BEGIN Material for the task

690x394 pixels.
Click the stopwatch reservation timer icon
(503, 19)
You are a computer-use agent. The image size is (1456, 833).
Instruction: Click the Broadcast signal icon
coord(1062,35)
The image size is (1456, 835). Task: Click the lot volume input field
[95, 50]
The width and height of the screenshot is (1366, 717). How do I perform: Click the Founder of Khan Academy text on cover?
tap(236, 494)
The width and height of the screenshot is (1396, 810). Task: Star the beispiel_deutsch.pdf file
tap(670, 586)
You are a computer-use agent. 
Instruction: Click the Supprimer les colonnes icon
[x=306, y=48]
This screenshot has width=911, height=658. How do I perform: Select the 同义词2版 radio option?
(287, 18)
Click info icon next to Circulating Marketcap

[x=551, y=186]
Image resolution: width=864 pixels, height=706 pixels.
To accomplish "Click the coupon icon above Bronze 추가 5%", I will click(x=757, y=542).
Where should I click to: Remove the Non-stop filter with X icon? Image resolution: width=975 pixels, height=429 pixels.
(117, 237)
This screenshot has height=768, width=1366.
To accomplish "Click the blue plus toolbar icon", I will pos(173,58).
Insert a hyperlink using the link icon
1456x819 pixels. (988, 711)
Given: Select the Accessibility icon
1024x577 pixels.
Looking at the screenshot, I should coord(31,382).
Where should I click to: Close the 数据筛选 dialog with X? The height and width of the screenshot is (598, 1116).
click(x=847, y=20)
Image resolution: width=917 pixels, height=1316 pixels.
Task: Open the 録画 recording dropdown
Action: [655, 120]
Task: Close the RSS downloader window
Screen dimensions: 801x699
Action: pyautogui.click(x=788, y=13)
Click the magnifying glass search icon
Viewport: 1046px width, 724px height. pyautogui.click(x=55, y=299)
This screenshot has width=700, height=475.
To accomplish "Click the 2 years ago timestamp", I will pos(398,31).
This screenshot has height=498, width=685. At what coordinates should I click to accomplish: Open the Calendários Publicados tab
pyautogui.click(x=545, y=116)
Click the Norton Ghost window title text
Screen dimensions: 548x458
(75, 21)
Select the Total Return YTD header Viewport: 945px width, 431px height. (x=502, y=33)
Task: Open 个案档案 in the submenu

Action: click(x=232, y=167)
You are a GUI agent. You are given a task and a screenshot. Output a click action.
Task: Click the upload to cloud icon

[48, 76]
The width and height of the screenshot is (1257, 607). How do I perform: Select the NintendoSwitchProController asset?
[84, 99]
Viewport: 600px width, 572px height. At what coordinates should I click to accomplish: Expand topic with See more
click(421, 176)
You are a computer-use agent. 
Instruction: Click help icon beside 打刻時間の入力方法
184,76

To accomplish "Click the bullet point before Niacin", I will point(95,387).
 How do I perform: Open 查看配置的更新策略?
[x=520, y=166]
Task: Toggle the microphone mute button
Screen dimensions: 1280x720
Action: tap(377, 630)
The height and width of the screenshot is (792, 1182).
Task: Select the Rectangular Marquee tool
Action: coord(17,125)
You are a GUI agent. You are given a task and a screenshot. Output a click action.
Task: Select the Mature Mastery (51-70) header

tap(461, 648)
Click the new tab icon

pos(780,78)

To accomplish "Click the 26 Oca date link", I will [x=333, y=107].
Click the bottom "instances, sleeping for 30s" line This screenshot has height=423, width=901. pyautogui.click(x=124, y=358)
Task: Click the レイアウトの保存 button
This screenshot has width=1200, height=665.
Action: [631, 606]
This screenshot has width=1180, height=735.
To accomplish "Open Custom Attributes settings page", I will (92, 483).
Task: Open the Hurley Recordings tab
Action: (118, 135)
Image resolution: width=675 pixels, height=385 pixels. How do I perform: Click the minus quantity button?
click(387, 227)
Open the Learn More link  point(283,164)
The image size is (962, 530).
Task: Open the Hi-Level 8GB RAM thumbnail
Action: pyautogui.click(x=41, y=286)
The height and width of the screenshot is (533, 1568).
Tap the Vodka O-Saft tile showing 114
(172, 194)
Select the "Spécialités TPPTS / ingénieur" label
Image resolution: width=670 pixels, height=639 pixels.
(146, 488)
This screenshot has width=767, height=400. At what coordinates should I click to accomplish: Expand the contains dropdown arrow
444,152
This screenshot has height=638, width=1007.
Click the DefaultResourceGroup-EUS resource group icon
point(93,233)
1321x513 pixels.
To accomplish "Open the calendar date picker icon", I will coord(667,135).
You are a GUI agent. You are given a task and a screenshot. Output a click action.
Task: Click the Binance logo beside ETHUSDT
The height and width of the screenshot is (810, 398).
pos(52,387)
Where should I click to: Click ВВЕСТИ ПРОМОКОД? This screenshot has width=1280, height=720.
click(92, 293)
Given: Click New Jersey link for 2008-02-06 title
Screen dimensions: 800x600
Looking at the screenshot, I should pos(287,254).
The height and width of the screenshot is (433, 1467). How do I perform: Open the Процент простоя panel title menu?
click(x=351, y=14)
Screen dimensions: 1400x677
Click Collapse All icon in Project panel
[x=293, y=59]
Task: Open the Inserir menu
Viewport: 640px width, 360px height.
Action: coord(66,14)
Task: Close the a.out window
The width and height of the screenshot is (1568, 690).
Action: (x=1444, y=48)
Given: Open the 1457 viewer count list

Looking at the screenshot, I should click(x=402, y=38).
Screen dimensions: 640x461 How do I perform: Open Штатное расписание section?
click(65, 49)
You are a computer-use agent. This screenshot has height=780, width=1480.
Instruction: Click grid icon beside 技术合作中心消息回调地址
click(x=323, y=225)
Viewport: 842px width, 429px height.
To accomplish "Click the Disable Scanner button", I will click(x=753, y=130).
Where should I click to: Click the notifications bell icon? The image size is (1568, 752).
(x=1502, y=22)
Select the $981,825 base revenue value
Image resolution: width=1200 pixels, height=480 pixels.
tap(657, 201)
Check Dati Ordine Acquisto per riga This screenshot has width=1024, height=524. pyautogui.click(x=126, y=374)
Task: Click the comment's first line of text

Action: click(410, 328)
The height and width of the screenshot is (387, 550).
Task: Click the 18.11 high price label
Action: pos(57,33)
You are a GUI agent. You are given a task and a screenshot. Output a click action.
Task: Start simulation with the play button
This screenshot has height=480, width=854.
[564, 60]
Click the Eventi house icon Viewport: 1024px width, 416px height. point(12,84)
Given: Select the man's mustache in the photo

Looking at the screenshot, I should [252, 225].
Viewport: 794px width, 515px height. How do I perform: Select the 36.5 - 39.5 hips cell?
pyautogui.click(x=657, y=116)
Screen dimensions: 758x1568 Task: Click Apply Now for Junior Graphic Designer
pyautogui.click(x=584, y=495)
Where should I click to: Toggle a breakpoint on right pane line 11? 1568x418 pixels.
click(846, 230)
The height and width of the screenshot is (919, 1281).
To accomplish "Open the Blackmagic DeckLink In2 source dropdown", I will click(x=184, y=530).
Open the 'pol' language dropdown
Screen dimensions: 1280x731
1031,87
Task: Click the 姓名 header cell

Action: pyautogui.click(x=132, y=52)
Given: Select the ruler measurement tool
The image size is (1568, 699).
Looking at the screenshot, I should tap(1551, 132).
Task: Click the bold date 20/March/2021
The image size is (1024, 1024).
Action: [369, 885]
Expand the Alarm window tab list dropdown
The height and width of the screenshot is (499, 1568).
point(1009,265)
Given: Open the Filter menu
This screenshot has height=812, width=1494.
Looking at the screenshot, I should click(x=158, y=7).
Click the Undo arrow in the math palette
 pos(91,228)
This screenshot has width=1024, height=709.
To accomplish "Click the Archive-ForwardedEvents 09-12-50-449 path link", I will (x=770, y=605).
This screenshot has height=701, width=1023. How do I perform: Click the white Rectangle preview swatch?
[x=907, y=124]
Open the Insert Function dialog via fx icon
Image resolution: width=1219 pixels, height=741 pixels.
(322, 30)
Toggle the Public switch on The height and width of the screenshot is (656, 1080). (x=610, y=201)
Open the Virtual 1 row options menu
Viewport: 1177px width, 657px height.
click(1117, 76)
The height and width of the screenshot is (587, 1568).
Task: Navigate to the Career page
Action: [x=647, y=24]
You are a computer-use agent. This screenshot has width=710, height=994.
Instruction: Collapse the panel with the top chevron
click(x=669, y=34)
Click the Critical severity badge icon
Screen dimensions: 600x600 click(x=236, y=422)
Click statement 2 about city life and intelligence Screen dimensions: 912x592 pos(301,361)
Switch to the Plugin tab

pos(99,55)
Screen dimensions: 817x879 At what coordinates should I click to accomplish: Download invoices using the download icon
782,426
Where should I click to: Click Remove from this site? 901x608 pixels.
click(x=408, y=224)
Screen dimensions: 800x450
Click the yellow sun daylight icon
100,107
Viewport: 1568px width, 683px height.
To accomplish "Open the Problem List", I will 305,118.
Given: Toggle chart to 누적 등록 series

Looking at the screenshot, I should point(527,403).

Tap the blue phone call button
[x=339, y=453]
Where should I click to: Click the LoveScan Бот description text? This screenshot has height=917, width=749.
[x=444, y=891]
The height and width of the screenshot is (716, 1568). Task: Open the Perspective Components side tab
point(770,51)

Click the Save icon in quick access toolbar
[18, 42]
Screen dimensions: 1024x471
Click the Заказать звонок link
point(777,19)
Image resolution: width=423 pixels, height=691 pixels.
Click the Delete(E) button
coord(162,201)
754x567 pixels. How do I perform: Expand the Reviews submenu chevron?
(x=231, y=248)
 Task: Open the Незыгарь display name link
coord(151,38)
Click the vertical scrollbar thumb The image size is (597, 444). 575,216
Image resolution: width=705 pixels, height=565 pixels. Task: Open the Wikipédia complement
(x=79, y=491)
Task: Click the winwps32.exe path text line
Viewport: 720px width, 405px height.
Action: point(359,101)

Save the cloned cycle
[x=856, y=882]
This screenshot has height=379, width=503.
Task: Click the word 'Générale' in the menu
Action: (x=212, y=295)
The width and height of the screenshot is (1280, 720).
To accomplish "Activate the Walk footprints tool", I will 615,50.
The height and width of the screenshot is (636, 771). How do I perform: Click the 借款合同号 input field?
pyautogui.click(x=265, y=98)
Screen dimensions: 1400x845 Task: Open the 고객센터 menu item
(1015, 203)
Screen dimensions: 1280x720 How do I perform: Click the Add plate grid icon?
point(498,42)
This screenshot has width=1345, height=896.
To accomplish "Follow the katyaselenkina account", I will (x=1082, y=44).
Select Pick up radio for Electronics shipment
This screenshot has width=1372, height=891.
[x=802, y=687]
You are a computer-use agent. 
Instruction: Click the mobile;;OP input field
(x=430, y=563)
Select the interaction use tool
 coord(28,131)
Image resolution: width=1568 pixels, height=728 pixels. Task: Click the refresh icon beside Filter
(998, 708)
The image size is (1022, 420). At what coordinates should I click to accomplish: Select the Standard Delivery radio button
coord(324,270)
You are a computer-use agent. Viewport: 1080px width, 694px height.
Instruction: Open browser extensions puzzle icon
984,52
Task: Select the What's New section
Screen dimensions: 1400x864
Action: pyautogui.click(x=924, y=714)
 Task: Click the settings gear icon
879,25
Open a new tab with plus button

END Material for the task

**Aim of the task:** Restate word for word the entries above from the line with "The height and width of the screenshot is (810, 398)." through the line with "Task: Close the a.out window", inclusive, leaving out everything else.

**Exercise output:**
The height and width of the screenshot is (810, 398).
pos(52,387)
Where should I click to: Click ВВЕСТИ ПРОМОКОД? This screenshot has width=1280, height=720.
click(92, 293)
Given: Click New Jersey link for 2008-02-06 title
Screen dimensions: 800x600
Looking at the screenshot, I should pos(287,254).
The height and width of the screenshot is (433, 1467). How do I perform: Open the Процент простоя panel title menu?
click(x=351, y=14)
Screen dimensions: 1400x677
Click Collapse All icon in Project panel
[x=293, y=59]
Task: Open the Inserir menu
Viewport: 640px width, 360px height.
Action: coord(66,14)
Task: Close the a.out window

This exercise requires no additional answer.